To Sing Frogs Chapter 38b

“Djohn!” Yula squealed excitedly before rattling off more words in Russian. We stood in front of a hotel/casino near Vladivostok’s downtown area, on a hill overlooking the waterfront. It was a week after meeting her parents for the first time.
“Yula says she is happy to see you. She wants to know where Amy is,” Anya translated.
“She had to go back home to be with Sarah. Our adoption is finished except for the waiting. I’m staying here until that’s over and then the rest of us will go back home too.”
“Yula wants to know how Sarah is doing. She wants to know when she can talk to her,” Anya said.
I tried to communicate with Yula’s parents but Anya didn’t speak Spanish. I reverted back to a combination of my Portuguese from more than twenty years prior, and to what little Spanish I could remember from high school. Spanish and Portuguese are close enough that speakers of the similar languages can communicate if they work at it hard enough. Still, it had been twenty years. “Let’s see. Okay, umm… Yula quer que ella y Katya pueden falar hablar en telephone. ¿Es posíble?”
“¡Sí! ¡Claro!”
Great. Okay, that means yes, clearly. So far, so good. “Bueno. Tengo amigo que habla Espanol, y outro que habla Russ— Roos— uhhh...” How do you say Russian in Spanish? I grilled myself. Think! Come on, think! “Rusk— Roosk— uhhh...”
“¿Ruso?” Yula’s mother offered.
“¡Sí! ¡Gracias! Ruso. Elles pueden vir para miña casa para ajudar con las mosas y las linguas. ¿Es posíble fazer una data?” I knew I hadn’t used proper grammar, even for Portuguese. I hoped it might be sufficient for them to understand that I could get translators for Russian and Spanish. I also desired to get the point across that I was trying to set a date. It didn’t work.
“Entiendo que tenga traductor. ¿Pero qué es fazer una data?”
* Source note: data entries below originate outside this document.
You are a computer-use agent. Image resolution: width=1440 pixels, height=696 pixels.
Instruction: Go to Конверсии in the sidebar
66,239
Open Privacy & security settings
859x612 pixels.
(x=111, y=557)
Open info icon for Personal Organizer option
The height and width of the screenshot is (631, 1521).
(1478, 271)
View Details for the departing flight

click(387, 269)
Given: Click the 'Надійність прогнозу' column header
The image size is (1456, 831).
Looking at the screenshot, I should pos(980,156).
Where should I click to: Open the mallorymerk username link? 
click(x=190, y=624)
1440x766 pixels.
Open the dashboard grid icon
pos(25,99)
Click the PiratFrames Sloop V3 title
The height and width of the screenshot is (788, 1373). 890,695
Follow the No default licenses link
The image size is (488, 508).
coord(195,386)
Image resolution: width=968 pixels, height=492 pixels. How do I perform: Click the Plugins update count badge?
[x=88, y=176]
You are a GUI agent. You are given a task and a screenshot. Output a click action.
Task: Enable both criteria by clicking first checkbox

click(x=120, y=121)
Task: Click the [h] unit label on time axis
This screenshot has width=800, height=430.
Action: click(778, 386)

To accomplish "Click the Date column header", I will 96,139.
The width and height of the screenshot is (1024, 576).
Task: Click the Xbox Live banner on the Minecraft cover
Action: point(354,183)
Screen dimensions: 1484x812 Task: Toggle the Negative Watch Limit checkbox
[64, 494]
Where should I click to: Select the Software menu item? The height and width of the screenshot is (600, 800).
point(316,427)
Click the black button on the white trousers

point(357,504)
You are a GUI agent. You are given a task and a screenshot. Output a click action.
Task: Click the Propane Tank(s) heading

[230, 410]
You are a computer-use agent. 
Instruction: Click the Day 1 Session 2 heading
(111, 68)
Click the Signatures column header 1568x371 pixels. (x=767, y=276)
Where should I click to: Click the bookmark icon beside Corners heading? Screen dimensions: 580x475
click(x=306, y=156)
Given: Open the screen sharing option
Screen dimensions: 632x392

Oh man. The verb for “to do or make” must be different in Spanish than it is in Portuguese. I don’t remember this! I feel like Helen Keller, for crying out loud. Where’s the miracle worker when you need her? “Let’s see, ummmm… to do or make, to do or make… Ummm…”
“¿Hacer?”
“¡Sí! ¡Gracias!” I spun to face the man’s voice that came from my left. He had been standing nearby speaking to others in Spanish. “Wait! You understood my English.”
“Yes.”
“You speak Spanish and English and you’re standing there watching me do this to myself?”
The Spanish gentleman laughed. “I thought you were doing pretty well on your own.”
“Would you mind translating?”
“Of course not.”
Within minutes we had arranged a time several weeks in the future for a phone visit. The friendly translator also told me that Yula’s name was now Julia, with the hard “J” from English rather than the soft “Y” sound in Russian or the hard “H” sound the consonant takes in Spanish.
Finally I reached into my bag and removed the gift. Julia squealed. “Do you remember this?” I asked. It was obvious she did.
“She says she does,” Anya translated. Then Julia began to jabber in Russian to her new parents. They looked at me hopelessly so Anya talked to our new Spanish friend in English. Soon he had relayed the story of the bears that Sarah gave to Julia and Marina when she left the orphanage.
I had one more thing I needed to say. “Sarah wanted you to have this bear forever.”